Sunday, 10 August, 2008

As you can see, more about the plant and script was not forthcoming this past week.  There is Tropical Storm Edoard to blame, and a bit of laziness as well.  You often see the use of “we” in these posts; that’s not the Imperial We, it is just that I am speaking for the XorLabs Research group on SL, and your’s truly Ingemar Zenovka is the one doing all the writing here.  Anyway, there has been some progress on the script, and with a bit of luck we should be up and running in the next week (where have I heard that before!).

And now, the first AI plant

Saturday, 2 August, 2008
Genus Aiplant, species GridGrass

Genus AiPlant, Species GridGrass

It’s our first leaf of grass, or maybe it’s a weed. In any case, it is a single prim, phantom and physical. That was the easy part. Not much effort was used to make it artistic, as the real effort will be in the AI script. Besides, if this thing is to multiply, we don’t want to over run the parcel’s prim count. Remember, we are eventually going to have bugs as well.

The script is going to require several elements:

  • Some means to manage its life span, including reproduction and life span.
  • Some means to provide food to the bugs when they are introduced.
  • Some means to receive parameter information.

The past several posts have pretty well covered the last element in the list. We’ll talk a bit about the first two elements in this post.

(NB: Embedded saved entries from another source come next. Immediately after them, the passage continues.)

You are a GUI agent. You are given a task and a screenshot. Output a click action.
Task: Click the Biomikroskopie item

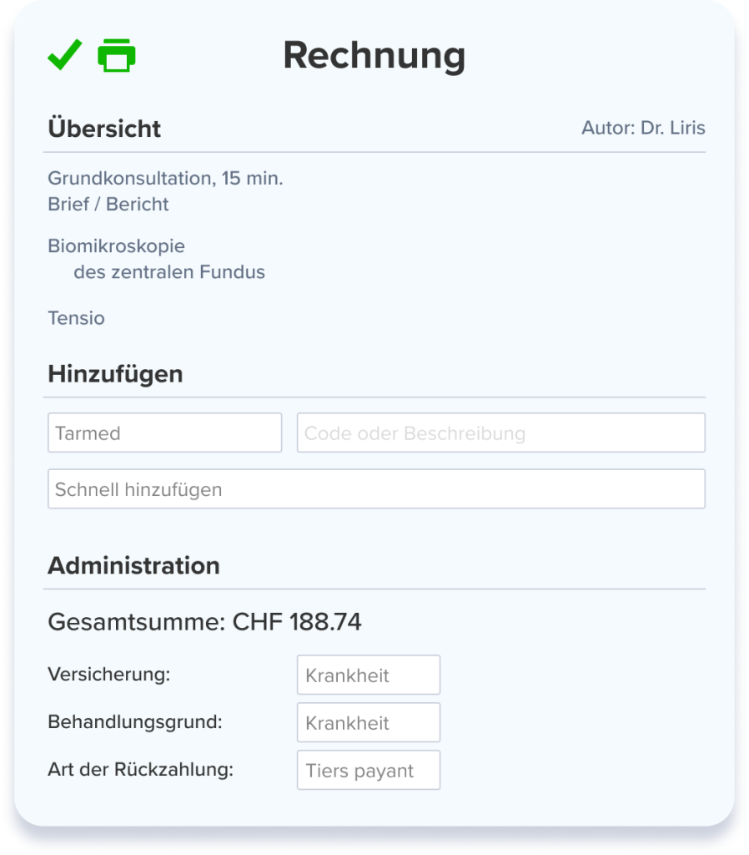(x=116, y=246)
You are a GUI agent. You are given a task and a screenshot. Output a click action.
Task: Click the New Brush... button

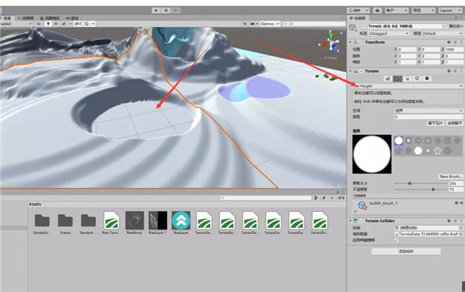pyautogui.click(x=450, y=177)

Being a plant, it is going to have to sprout, live a particular time, then die. During the course of that life, it will have a processing cycle, attending to its various life tasks each time through the processing loop. In the earlier part of its life it will grow somewhat, and towards the end of its life it will start to turn brown, die, and hence disappear. It will require another object to effect this life cycle, and that will be a seed. The seed will be quite small, and will be contained in the plant’s inventory. When the plant reaches the point of spreading its seed, it will place a copy of itself into the seed’s inventory then expel the seed. The seed itself will have a relatively simple script as well, being responsible for simply rezzing the plant in its inventory then deleting itself. The new copy of the plant will then proceed on its own independent life cycle.

Just in case there are still some of the uninitiated among you, “rezzing” is the Second Life term for pulling an object out of inventory and making an instance of it appear in the virtual world.

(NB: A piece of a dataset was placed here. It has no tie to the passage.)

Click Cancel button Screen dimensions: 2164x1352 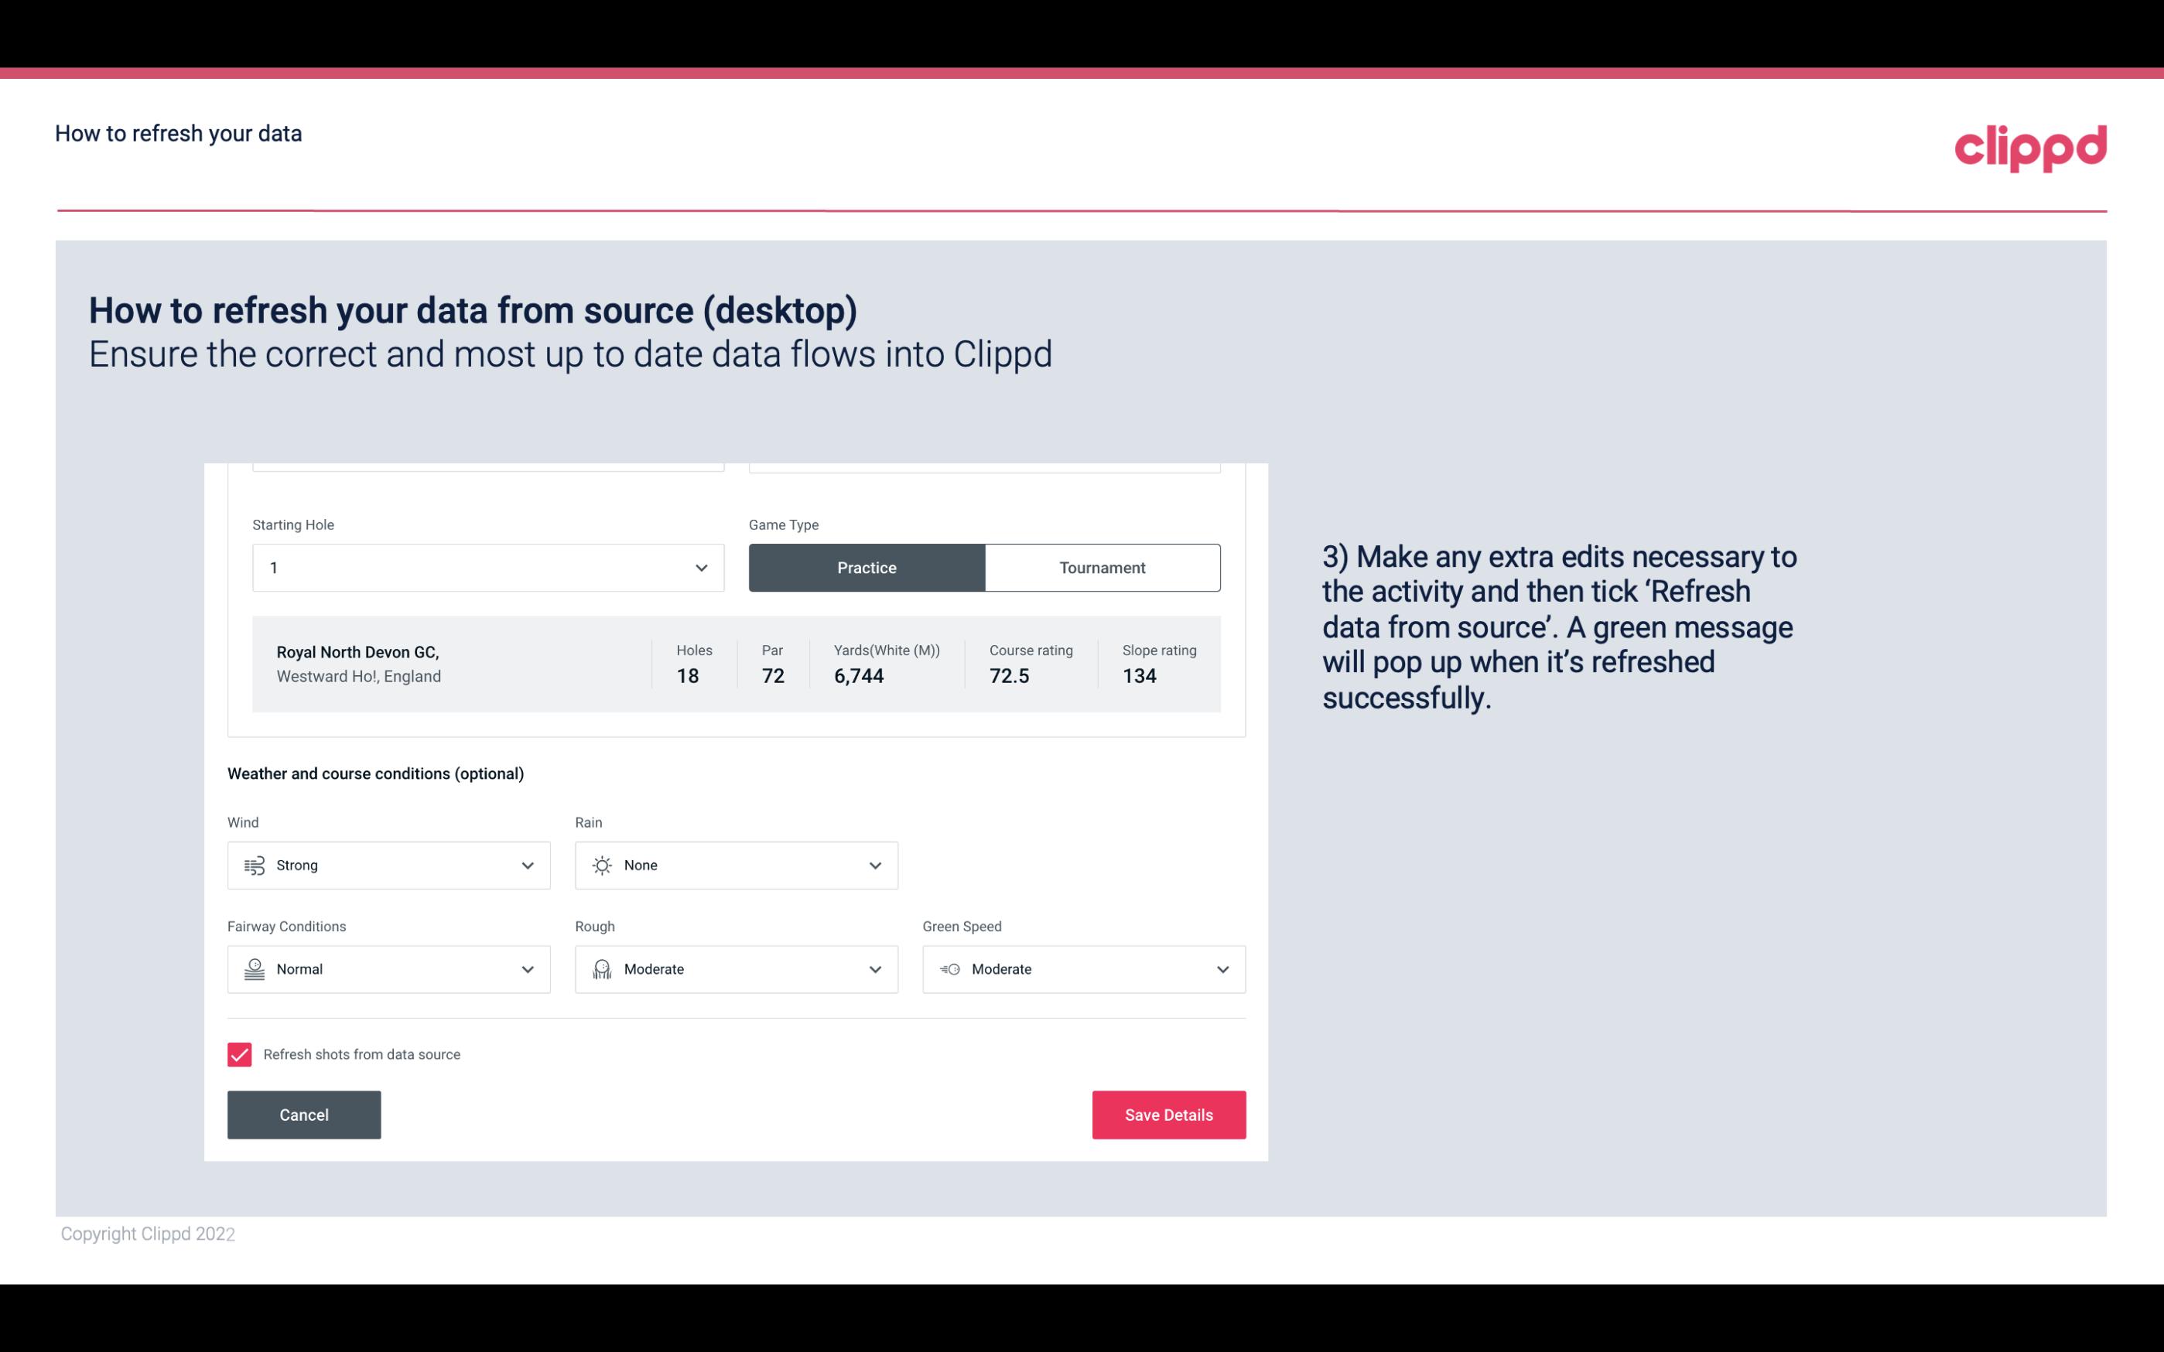[304, 1114]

The plant will have a certain store of energy, simulating drawing sustenance from the soil. Being a living thing, it will become progressively less and less able to do this during its life, whereby its energy store will dwindle until it dies. Bugs feeding on it will tend to hasten this process as they draw their sustenance from the plant. The feeding process will be an adaptation of the protocol used in the ecosystem of the Second Nature 3 sim. Since there will be only one species of plant, and eventually one species of bug, that protocol can be simplified a bit.

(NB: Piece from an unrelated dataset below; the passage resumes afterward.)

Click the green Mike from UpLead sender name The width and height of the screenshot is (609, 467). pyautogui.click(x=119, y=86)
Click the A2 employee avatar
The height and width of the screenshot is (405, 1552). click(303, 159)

A plant will be initialized to listen on a channel derived from its key. The uniqueness of the key will result in each plant listening on a unique channel. Bugs will start roaming around the ecopod, using the cyclical sensor function to detect nearby plants. When a plant is detected, the bug will get the plant’s key, and use the same algorithm the plant uses to derive the channel number. The bug will then send a message to that plant requesting energy, and the plant will respond. The plant loses a bit of energy, and the but gains some.

Now comes the hard part. An ecological balance must be maintains so that the bugs don’t multiply so fast and eat so much that the plants are all eaten up[. However, the bugs must multiply at a rate to sustain their population. Both the plant and bug population must be in balance. Parameters in the bug and plant scripts will have to be adjusted to maintain that balance, and that will have to be done experimentally over a period of time. An enhanced version of the XML-RPC application previously described will periodically transmit adjustments based on how our bug and plant population progresses.